§ **INSTRUCTIONS FOR THE TASK**
Your response should contain only the lines running from the top of the data below through the line with "Given: Click the", both included. Pictures must be omitted.

§ **PROVIDED RECORDS**
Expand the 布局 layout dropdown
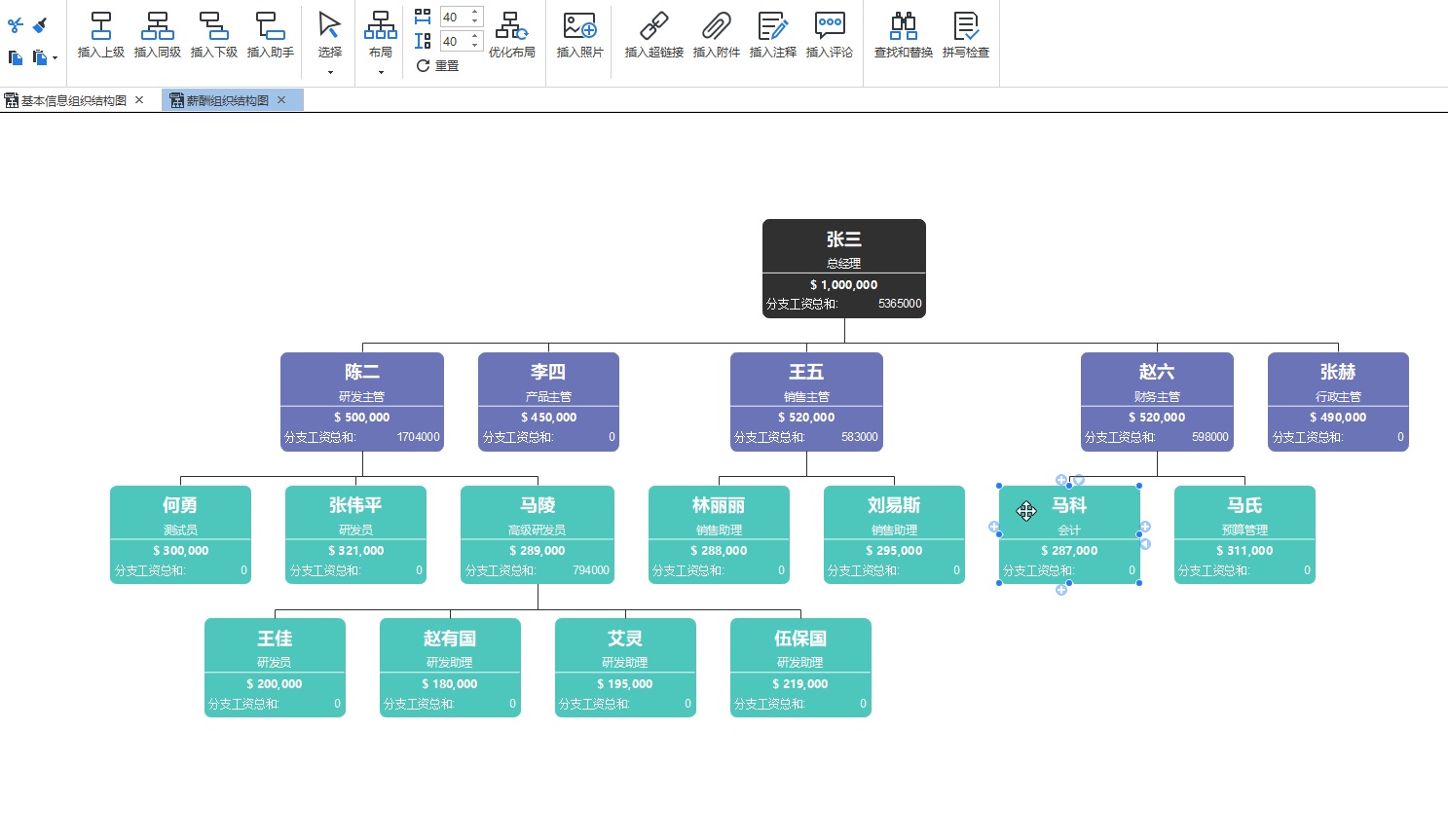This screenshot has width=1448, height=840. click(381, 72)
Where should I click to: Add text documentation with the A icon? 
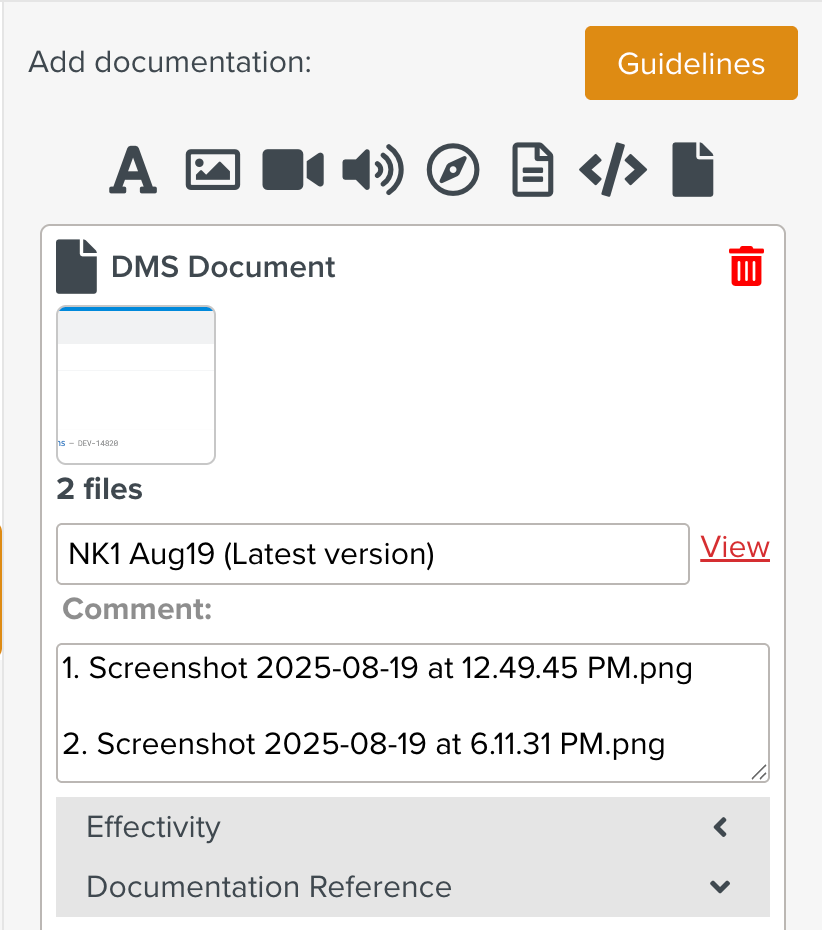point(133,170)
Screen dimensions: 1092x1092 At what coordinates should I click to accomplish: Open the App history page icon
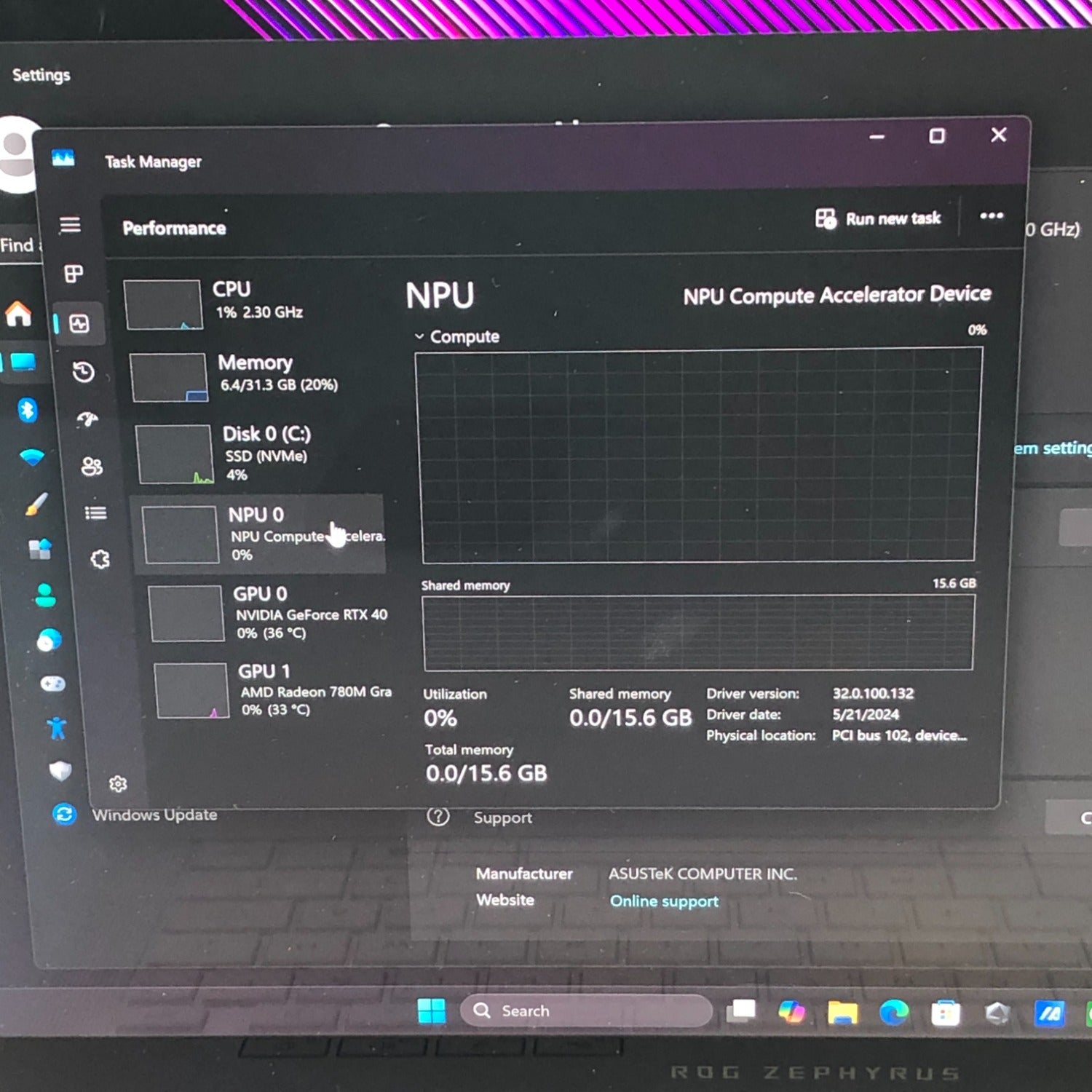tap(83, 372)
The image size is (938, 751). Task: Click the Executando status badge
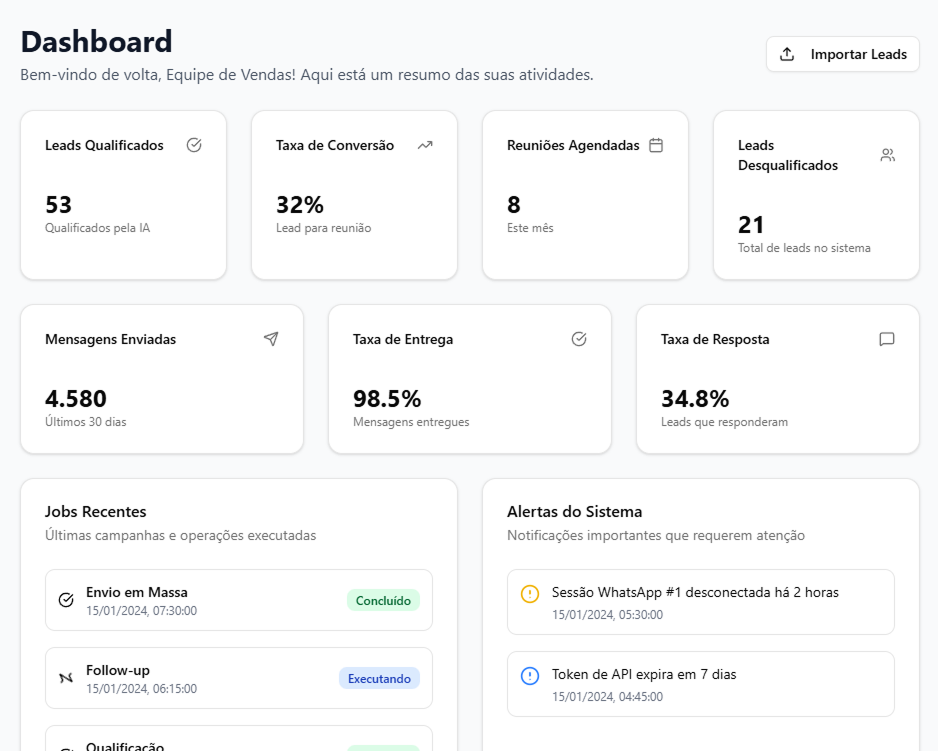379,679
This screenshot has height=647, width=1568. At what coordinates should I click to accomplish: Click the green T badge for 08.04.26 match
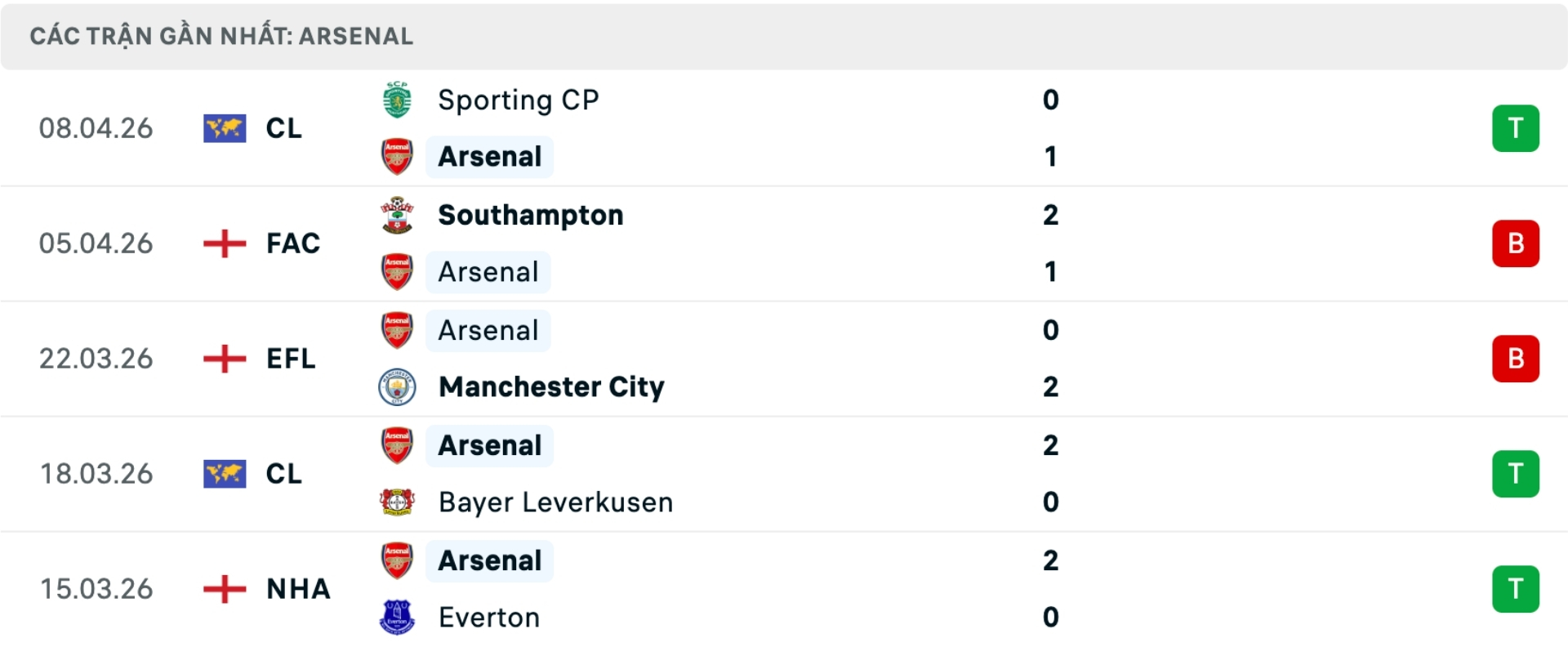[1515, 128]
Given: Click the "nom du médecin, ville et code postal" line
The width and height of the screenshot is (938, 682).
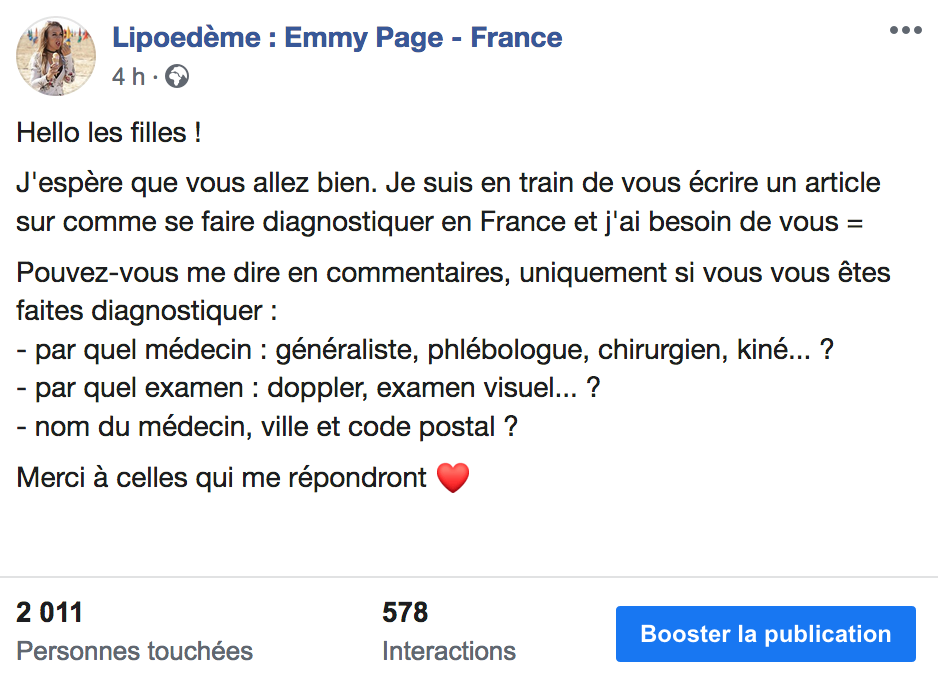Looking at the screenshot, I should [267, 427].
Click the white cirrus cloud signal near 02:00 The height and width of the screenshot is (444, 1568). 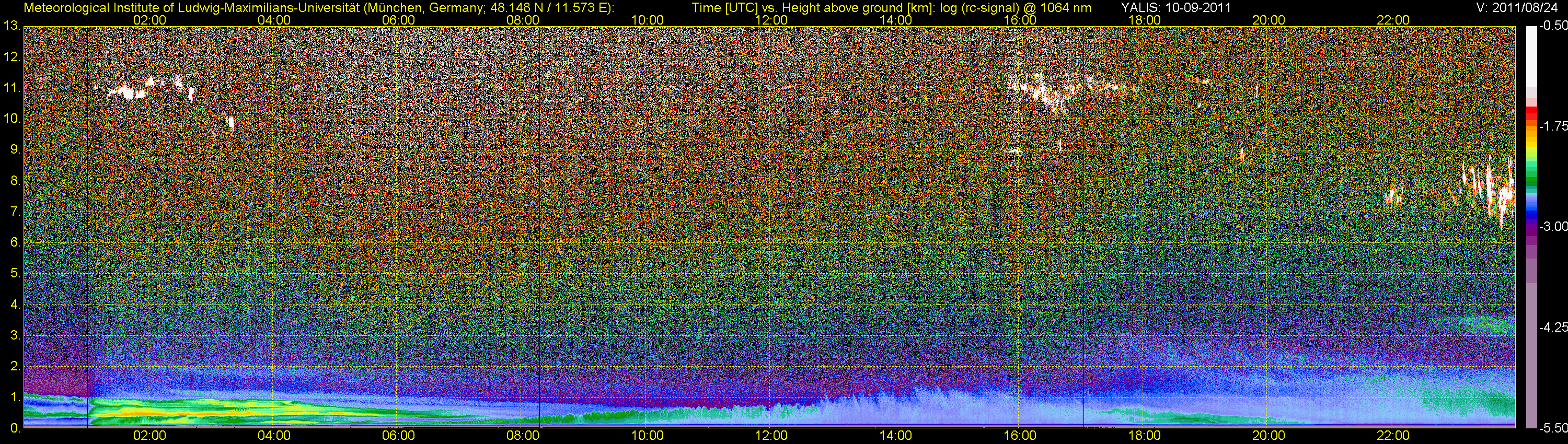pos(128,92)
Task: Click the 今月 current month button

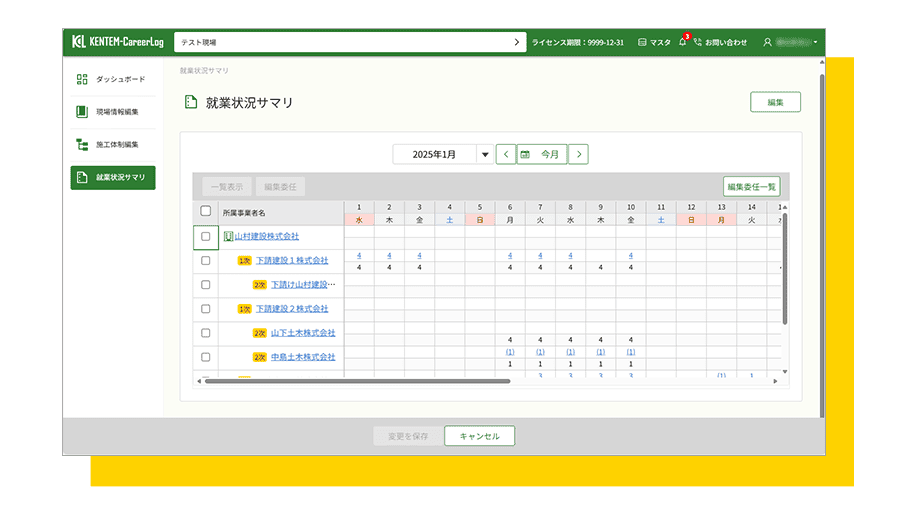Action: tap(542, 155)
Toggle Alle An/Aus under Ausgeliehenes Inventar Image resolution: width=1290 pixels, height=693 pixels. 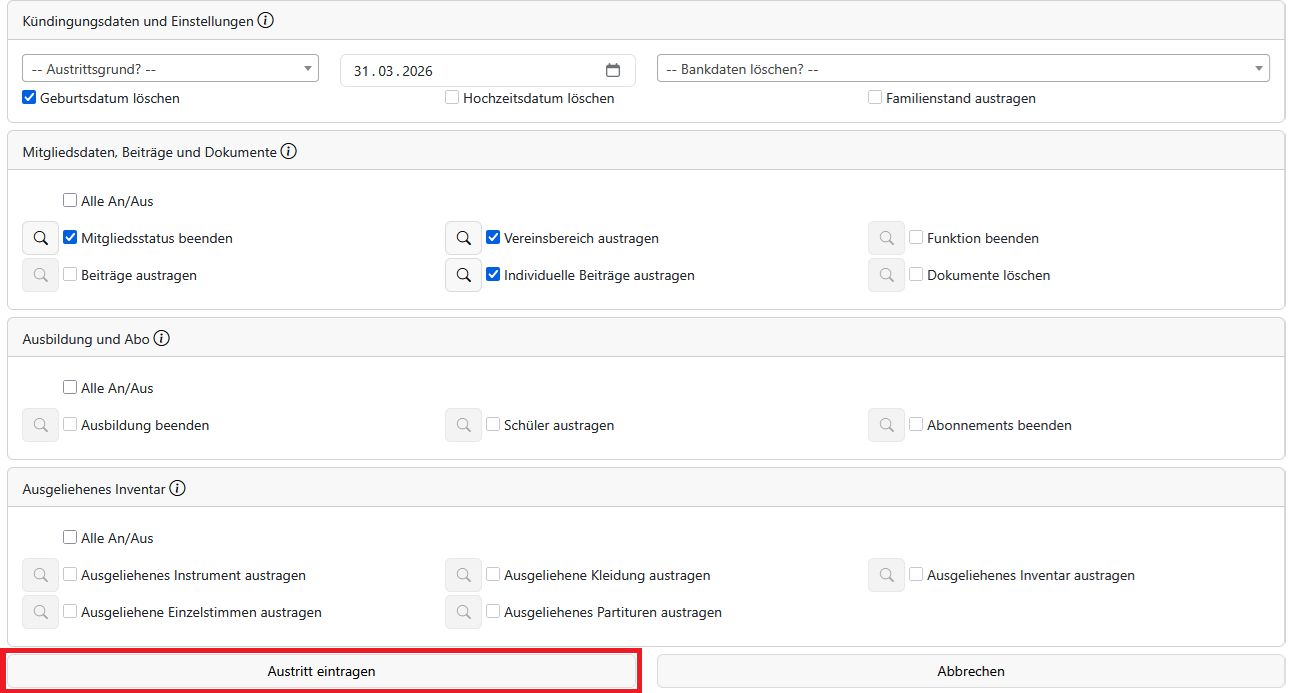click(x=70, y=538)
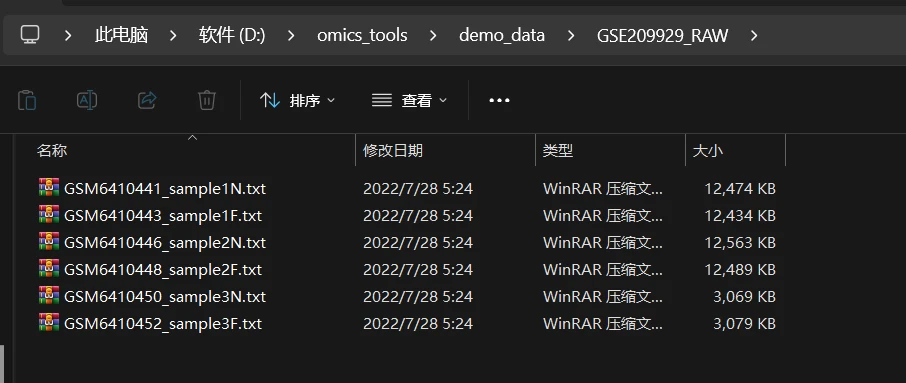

§ **RESULT FOR THIS EXERCISE**
Expand the 布局 layout dropdown
This screenshot has width=1448, height=840. click(381, 72)
Where should I click to: Add text documentation with the A icon? 
point(133,170)
Screen dimensions: 1092x1092 At what coordinates should I click to accomplish: Open the App history page icon
tap(83, 372)
The image size is (938, 751). Task: Click the Executando status badge
379,679
This screenshot has height=647, width=1568. At what coordinates should I click to accomplish: Click the green T badge for 08.04.26 match
[1515, 128]
Given: Click the "nom du médecin, ville et code postal" line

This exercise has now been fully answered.